======== Source data

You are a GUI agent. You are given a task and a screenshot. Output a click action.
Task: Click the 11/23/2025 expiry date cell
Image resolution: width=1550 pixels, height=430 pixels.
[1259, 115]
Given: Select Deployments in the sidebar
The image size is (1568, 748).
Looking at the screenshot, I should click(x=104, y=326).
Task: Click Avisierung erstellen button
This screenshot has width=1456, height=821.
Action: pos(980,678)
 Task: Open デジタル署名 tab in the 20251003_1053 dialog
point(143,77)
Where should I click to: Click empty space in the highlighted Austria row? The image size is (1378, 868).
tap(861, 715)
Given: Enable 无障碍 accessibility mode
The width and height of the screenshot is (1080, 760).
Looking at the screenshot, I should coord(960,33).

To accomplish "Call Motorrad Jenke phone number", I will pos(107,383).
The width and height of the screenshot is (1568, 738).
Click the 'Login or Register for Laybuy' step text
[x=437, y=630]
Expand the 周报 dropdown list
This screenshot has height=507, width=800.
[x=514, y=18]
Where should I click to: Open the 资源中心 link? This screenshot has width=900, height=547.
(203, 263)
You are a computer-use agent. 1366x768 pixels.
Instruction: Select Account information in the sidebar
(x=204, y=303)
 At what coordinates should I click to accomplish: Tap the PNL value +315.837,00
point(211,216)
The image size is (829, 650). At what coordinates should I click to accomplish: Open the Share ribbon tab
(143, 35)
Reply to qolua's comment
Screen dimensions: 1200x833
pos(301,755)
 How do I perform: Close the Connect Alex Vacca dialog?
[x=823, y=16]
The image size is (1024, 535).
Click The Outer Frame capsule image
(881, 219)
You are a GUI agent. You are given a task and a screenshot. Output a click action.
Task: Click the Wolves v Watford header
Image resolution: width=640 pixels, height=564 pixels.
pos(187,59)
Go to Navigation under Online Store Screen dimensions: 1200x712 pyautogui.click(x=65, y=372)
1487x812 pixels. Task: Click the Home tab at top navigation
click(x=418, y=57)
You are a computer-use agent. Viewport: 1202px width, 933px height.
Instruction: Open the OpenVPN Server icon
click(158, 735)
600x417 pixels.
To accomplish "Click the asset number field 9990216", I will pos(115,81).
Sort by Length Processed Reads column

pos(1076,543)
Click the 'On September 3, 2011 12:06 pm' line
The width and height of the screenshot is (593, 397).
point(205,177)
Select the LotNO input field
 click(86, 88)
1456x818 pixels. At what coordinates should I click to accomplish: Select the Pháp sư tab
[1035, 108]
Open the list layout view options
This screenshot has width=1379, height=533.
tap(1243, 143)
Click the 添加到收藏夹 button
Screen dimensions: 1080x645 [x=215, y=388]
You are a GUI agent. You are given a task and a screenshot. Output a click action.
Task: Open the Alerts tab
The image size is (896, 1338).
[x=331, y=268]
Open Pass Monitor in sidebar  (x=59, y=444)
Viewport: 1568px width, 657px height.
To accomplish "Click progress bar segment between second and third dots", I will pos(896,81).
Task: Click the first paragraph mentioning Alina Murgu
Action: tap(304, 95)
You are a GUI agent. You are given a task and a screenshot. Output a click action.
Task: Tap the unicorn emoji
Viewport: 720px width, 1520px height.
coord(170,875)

================

- Work to be completed: Figure out how many lines of the material above hold the word "computer", and answer with that number only.

- Exercise output: 2